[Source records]
----------------
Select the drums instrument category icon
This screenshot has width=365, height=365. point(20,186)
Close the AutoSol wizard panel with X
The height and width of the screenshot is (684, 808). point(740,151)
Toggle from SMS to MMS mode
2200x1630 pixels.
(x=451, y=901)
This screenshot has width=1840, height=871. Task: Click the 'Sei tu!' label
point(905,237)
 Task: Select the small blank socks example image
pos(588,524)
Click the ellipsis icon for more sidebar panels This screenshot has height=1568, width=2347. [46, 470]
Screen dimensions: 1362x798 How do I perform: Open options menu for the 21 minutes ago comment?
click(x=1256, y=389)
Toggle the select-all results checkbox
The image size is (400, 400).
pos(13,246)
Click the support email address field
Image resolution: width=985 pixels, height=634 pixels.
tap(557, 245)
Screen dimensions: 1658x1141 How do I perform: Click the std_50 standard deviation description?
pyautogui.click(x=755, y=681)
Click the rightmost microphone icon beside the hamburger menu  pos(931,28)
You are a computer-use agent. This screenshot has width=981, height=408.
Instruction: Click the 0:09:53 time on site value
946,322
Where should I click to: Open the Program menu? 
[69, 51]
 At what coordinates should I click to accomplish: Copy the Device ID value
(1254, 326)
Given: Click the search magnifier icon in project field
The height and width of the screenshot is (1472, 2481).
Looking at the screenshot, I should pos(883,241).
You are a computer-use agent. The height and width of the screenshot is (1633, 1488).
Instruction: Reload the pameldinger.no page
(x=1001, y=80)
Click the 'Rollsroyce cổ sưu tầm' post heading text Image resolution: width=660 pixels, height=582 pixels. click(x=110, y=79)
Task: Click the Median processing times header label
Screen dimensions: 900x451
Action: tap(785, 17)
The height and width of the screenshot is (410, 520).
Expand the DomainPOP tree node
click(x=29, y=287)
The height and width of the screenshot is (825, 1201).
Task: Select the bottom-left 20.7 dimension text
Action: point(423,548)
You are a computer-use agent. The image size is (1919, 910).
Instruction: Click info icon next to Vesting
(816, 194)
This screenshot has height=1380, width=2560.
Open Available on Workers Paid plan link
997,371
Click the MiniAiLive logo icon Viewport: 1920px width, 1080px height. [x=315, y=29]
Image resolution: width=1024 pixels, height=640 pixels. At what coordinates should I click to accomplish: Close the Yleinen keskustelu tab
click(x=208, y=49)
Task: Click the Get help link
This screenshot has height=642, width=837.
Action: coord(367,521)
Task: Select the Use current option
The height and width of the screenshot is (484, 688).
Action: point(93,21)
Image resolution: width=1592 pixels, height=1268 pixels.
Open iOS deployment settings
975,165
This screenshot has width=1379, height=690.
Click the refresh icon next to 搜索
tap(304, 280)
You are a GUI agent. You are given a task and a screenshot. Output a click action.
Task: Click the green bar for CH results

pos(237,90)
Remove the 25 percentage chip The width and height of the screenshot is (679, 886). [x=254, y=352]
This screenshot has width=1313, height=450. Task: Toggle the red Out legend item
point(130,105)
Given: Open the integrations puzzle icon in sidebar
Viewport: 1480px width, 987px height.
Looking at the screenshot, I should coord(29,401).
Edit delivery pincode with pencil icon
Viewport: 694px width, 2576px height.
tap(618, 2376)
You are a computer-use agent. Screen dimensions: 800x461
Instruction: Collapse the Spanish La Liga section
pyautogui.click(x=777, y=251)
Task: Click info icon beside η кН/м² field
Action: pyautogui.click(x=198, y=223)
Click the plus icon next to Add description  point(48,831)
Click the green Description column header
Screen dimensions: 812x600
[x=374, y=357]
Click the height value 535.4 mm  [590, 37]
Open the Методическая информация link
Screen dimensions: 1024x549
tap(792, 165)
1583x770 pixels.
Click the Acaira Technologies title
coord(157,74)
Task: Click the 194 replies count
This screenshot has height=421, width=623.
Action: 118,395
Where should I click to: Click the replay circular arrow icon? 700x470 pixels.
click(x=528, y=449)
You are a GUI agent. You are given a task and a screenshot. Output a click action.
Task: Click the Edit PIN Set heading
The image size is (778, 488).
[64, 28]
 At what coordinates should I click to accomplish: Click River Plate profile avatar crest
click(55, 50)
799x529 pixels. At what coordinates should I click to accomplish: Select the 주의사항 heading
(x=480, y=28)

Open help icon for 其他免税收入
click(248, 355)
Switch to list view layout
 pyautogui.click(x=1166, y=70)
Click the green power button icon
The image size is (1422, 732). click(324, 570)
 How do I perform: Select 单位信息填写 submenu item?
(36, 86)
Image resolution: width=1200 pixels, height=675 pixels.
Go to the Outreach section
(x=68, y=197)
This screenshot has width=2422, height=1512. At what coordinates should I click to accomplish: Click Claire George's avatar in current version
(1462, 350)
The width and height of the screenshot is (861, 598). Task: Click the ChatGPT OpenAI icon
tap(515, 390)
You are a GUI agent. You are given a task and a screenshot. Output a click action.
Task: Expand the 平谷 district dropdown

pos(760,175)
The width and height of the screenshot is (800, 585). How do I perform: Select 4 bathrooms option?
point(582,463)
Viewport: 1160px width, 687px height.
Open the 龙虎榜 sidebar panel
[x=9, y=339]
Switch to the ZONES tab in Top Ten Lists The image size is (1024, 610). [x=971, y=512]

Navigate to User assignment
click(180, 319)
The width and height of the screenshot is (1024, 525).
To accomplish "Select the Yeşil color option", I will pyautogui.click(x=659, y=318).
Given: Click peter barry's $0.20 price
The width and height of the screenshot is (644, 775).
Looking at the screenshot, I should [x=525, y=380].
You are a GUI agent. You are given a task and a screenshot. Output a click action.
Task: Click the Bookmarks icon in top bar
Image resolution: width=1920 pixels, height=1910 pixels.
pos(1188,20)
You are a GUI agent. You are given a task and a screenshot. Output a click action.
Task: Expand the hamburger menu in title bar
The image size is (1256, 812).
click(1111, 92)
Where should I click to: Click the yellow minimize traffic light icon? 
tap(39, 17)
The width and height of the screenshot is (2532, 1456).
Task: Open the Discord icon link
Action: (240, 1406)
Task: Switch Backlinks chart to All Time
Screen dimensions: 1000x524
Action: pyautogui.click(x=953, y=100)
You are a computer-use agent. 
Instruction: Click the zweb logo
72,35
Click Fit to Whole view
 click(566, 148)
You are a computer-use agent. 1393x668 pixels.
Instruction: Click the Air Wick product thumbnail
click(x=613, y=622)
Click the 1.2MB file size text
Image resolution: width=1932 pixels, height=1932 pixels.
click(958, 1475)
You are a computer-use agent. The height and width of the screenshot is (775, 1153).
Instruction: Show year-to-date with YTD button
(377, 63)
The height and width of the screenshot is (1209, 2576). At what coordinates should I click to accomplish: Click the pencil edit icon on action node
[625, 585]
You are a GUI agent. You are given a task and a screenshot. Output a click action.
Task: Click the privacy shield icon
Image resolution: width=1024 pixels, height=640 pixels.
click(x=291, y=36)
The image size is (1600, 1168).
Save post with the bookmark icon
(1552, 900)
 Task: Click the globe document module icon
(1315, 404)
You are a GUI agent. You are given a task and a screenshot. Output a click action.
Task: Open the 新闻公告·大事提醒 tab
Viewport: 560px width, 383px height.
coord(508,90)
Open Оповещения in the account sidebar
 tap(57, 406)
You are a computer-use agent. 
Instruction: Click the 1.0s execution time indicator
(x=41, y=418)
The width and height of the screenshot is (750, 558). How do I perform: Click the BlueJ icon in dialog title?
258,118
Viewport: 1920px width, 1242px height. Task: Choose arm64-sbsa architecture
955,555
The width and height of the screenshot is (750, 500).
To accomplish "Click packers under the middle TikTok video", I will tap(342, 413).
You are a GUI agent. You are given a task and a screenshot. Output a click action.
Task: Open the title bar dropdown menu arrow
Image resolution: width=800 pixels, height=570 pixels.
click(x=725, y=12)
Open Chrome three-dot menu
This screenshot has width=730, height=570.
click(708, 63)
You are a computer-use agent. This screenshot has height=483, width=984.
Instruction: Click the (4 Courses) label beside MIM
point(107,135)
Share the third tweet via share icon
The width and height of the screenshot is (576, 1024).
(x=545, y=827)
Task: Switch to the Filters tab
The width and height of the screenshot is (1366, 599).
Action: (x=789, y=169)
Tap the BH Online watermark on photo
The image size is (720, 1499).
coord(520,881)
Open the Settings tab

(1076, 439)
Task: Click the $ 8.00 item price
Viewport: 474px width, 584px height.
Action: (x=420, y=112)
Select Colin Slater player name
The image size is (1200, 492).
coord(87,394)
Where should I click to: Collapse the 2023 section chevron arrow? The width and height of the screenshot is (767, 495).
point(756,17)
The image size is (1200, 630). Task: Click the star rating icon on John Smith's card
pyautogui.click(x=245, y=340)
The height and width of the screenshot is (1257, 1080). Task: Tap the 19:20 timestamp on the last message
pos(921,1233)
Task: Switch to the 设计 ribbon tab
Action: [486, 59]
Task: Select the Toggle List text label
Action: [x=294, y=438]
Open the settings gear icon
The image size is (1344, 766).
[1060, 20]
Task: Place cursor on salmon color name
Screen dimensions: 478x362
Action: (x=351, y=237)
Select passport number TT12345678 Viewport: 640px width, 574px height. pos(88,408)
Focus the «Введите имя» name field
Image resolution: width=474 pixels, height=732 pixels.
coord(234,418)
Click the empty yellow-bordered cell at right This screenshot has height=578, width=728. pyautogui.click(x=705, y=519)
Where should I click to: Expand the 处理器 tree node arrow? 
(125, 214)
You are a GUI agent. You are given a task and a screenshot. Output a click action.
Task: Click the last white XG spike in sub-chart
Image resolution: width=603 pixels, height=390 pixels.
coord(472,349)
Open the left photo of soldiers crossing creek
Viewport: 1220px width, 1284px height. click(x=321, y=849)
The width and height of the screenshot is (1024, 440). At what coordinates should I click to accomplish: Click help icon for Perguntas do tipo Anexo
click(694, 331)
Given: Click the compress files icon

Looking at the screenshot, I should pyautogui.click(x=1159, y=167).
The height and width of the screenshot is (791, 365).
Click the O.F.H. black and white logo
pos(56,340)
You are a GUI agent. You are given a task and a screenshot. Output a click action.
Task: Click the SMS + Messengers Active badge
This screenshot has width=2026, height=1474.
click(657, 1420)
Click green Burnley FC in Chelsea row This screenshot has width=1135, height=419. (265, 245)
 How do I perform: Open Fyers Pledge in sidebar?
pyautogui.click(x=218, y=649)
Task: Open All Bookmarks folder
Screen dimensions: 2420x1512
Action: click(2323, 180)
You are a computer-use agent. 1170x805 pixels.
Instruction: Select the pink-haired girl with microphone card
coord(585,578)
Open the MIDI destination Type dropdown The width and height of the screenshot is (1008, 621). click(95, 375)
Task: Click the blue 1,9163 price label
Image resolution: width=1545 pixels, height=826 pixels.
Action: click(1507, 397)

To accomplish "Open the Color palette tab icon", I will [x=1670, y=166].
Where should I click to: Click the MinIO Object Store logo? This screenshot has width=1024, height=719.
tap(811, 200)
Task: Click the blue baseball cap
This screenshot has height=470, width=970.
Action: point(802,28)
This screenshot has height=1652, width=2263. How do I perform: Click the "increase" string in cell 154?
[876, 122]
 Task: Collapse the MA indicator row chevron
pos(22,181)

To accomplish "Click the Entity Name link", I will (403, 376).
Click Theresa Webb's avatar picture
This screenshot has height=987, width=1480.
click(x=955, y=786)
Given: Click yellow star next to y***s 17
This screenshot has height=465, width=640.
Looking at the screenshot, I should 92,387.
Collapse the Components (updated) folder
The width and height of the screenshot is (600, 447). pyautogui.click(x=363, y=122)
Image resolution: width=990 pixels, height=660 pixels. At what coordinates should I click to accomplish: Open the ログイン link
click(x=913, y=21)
----------------
How many lines in the records contain the string "chevron"? Case counts, so give only the number of lines with that exact capitalization.

> [Exercise output]: 2